Jakarta – Panitia Kerja Rancangan Undang-Undang Tentara Nasional Indonesia atau RUU TNI membahas tiga klaster utama dalam rapat Panja Dewan Perwakilan Rakyat (DPR) RI dan pemerintah di Jakarta.
Ketua Panitia Kerja (Panja) RUU TNI sekaligus Ketua Komisi I DPR Utut Adianto menjelaskan tiga klaster dimaksud, yakni kedudukan Kementerian Pertahanan dan TNI, lingkup baru tempat TNI boleh tetap aktif, dan soal usia prajurit.

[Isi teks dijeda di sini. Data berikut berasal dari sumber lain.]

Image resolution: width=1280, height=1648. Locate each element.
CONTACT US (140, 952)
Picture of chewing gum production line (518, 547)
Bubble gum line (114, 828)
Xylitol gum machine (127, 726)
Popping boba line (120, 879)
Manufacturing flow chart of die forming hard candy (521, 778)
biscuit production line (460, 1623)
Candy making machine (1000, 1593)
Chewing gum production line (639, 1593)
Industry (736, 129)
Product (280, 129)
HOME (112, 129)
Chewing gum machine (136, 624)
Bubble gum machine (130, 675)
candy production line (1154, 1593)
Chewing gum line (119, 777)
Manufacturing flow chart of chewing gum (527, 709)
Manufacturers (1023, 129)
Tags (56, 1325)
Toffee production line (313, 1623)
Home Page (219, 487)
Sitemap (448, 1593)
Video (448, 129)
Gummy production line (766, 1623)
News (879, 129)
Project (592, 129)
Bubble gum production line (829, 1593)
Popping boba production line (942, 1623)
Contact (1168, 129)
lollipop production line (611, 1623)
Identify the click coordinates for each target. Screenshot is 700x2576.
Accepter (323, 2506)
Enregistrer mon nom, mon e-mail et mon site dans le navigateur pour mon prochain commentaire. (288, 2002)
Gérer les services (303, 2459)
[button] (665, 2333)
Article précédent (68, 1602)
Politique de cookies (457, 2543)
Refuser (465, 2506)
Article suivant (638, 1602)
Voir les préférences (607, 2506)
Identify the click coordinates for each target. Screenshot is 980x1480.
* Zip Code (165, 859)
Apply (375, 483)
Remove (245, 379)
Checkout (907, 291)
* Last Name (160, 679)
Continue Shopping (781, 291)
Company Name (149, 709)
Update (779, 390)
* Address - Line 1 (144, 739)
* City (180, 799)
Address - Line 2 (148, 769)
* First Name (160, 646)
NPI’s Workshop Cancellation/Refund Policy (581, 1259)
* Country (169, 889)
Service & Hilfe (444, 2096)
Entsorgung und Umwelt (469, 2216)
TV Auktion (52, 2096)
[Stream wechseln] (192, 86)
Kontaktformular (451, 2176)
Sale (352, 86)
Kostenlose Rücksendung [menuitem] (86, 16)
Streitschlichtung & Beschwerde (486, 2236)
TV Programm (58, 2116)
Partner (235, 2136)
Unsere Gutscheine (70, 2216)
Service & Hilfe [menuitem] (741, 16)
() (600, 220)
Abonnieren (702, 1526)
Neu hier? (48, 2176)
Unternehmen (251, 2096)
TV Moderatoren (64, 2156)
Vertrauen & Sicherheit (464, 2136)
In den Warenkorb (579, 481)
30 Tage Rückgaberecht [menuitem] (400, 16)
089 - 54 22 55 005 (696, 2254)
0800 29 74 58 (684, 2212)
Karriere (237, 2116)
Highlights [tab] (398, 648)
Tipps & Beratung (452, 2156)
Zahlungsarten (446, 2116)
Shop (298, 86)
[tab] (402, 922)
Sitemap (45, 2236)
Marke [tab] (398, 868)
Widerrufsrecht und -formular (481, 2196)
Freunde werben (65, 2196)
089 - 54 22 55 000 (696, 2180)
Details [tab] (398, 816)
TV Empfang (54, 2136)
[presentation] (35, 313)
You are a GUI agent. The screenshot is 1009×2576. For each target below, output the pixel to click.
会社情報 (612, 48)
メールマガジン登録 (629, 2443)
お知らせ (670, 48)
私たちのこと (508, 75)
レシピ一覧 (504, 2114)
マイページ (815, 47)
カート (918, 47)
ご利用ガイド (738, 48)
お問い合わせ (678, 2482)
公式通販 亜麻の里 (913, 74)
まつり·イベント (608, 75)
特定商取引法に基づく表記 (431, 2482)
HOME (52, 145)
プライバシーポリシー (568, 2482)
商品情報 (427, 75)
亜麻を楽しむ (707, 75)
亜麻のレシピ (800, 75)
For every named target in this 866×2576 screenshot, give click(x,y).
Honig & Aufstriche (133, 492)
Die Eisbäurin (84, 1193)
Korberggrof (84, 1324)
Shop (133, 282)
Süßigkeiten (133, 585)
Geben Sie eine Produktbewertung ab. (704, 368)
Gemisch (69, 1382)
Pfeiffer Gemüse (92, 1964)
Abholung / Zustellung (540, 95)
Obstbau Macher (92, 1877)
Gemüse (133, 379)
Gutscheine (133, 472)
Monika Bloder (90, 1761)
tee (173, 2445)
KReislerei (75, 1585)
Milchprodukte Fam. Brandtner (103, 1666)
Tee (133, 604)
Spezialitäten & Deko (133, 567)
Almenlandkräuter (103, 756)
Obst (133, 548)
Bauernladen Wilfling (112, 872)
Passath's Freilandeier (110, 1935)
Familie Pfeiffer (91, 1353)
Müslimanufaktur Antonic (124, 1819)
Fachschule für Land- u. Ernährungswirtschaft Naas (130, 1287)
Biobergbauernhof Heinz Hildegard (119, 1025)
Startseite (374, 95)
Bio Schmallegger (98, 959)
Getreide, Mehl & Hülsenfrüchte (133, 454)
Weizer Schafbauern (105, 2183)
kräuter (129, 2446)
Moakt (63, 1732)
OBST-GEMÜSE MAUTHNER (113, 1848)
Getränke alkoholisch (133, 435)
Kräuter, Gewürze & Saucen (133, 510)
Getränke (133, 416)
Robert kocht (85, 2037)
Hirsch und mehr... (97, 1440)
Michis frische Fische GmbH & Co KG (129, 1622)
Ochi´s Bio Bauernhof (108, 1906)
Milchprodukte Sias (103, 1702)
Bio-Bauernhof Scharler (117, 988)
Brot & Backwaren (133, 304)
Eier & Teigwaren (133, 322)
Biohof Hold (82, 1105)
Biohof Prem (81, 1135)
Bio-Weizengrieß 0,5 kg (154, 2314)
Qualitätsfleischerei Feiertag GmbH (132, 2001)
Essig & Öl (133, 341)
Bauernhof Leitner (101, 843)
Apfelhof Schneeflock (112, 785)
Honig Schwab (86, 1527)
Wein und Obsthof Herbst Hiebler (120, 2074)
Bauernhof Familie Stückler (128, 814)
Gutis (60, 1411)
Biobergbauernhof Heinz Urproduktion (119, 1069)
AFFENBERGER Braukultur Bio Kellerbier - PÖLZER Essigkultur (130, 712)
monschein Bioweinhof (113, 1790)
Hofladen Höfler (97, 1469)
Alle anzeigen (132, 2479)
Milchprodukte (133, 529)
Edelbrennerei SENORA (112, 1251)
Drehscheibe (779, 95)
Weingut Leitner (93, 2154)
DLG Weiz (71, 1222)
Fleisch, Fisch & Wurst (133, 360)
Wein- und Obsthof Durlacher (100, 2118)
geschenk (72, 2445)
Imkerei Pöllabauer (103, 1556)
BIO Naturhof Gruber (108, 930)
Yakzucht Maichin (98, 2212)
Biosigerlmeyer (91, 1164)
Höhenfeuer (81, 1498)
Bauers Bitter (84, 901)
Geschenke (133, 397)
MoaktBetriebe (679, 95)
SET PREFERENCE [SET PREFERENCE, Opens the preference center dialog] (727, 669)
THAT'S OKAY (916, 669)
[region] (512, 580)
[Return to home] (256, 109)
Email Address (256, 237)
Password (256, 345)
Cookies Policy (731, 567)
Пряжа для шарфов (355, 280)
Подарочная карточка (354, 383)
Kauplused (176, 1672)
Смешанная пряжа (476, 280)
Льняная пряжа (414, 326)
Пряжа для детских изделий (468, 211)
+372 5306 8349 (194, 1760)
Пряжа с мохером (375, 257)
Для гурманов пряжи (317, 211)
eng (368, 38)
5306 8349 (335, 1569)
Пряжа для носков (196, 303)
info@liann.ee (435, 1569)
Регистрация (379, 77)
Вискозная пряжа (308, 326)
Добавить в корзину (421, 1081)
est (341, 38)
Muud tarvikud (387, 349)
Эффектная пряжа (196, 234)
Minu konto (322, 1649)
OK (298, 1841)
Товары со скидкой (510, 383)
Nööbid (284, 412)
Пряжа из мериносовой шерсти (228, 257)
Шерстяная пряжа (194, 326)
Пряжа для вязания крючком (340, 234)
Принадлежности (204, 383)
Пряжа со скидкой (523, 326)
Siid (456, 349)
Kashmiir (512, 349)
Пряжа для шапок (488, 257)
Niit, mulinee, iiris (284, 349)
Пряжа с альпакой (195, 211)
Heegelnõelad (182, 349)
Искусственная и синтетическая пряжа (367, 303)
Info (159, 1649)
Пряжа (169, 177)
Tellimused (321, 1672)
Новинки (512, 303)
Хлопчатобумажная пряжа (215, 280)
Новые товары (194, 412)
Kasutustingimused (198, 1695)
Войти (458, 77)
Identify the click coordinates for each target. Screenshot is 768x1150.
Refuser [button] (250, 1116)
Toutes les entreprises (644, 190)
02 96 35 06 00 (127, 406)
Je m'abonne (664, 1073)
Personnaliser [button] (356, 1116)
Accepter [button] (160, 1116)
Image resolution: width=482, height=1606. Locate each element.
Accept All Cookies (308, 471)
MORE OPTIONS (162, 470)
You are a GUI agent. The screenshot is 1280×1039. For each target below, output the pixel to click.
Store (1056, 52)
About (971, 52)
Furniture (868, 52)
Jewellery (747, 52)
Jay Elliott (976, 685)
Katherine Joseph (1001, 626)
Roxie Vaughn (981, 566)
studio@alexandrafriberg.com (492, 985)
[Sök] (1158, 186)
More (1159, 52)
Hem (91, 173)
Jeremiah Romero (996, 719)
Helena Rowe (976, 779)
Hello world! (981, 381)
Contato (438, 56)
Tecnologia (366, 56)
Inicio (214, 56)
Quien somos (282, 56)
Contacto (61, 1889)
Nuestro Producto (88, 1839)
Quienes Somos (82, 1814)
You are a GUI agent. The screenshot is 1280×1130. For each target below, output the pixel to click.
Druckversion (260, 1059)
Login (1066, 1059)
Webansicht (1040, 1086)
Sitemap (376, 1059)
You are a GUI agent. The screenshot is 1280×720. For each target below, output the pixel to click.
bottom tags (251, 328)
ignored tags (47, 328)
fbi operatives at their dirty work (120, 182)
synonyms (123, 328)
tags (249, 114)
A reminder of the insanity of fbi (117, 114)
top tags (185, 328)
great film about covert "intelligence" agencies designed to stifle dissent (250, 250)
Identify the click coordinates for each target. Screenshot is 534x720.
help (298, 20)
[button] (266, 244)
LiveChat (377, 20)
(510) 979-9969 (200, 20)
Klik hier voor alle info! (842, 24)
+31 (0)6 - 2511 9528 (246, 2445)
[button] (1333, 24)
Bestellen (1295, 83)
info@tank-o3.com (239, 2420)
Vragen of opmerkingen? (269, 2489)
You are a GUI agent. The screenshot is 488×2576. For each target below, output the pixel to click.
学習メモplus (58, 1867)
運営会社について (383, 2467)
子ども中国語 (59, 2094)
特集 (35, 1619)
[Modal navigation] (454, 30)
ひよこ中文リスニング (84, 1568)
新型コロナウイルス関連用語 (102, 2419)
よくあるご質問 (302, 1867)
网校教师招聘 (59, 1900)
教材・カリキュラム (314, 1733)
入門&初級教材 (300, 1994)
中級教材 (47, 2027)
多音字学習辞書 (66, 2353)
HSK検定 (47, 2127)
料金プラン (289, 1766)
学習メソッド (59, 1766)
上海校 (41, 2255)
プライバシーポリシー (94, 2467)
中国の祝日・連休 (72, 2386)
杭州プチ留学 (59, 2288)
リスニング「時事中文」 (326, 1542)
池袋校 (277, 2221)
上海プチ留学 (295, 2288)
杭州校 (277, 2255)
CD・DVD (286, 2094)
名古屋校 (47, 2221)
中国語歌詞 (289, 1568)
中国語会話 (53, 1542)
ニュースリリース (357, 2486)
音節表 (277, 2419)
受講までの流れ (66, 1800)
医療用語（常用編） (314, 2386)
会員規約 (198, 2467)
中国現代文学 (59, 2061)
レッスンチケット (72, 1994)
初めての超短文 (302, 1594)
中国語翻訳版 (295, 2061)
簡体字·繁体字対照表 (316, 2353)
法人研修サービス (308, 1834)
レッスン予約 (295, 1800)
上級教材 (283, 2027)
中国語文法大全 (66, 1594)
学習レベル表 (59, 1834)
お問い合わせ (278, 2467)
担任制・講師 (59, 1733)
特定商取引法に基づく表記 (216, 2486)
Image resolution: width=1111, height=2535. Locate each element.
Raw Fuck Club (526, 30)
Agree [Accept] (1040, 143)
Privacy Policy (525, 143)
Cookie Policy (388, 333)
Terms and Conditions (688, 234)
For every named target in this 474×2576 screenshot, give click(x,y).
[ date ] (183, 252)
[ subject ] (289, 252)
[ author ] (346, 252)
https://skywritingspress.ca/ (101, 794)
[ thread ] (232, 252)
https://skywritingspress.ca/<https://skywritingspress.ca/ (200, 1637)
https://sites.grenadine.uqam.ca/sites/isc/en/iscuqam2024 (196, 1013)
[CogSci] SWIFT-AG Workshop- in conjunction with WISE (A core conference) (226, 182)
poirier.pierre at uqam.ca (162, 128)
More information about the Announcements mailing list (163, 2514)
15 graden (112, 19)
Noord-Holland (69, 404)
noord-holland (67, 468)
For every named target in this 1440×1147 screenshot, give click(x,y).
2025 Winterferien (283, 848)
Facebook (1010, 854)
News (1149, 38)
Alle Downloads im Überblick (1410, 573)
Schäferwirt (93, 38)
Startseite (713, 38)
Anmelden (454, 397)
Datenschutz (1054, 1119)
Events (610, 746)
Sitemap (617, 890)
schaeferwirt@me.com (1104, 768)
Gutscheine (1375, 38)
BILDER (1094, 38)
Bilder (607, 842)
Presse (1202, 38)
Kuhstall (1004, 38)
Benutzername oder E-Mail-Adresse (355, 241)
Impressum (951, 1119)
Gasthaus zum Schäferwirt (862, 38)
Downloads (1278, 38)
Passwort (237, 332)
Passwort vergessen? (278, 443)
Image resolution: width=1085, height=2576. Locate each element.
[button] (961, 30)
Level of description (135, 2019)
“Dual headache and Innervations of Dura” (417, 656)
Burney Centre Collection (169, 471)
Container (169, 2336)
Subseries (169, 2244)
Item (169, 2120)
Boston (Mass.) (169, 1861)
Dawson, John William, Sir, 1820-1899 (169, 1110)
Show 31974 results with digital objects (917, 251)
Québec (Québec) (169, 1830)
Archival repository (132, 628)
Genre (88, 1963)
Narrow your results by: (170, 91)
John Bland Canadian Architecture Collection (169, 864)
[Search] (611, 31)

“Tiga itu saja, tidak ada yang lain,” ujar Utut kepada awak media saat ditemui di sela rapat, Sabtu (15/3).
Utut menuturkan seluruh klaster dalam RUU TNI tersebut dibahas satu per satu, pasal demi pasal secara seksama. Namun, ia belum bisa mengatakan seberapa jauh pembahasan sudah berlangsung.
Salah satu hal yang masih dibahas lebih dalam adalah mengenai operasi militer selain perang yang rencananya ditambah menjadi 17.
“Satu per satu ini kami teliti. Yang saya pastikan kalau orang seperti saya, saya bertanggung jawab soal ini,” ucapnya.
Mengenai target pengesahan RUU TNI, Utut mengatakan DPR tidak memiliki target tersendiri. Dia bilang pihaknya menunggu kesiapan dari pemerintah, terutama Menteri Pertahanan, Menteri Hukum, Menteri Keuangan, dan Menteri Sekretaris Negara.
Menurutnya, Menteri Pertahanan Sjafrie Sjamsoeddin sempat berharap RUU TNI bisa disahkan pada masa sidang kali ini, yakni sebelum reses pada 21 Maret mendatang.
“Kalau memang pemerintah siap, ya kami siap, kita rapat kerja. Bukannya berarti ngejar target, yang penting sudah dibahas dengan sebaik-baiknya,” tuturnya.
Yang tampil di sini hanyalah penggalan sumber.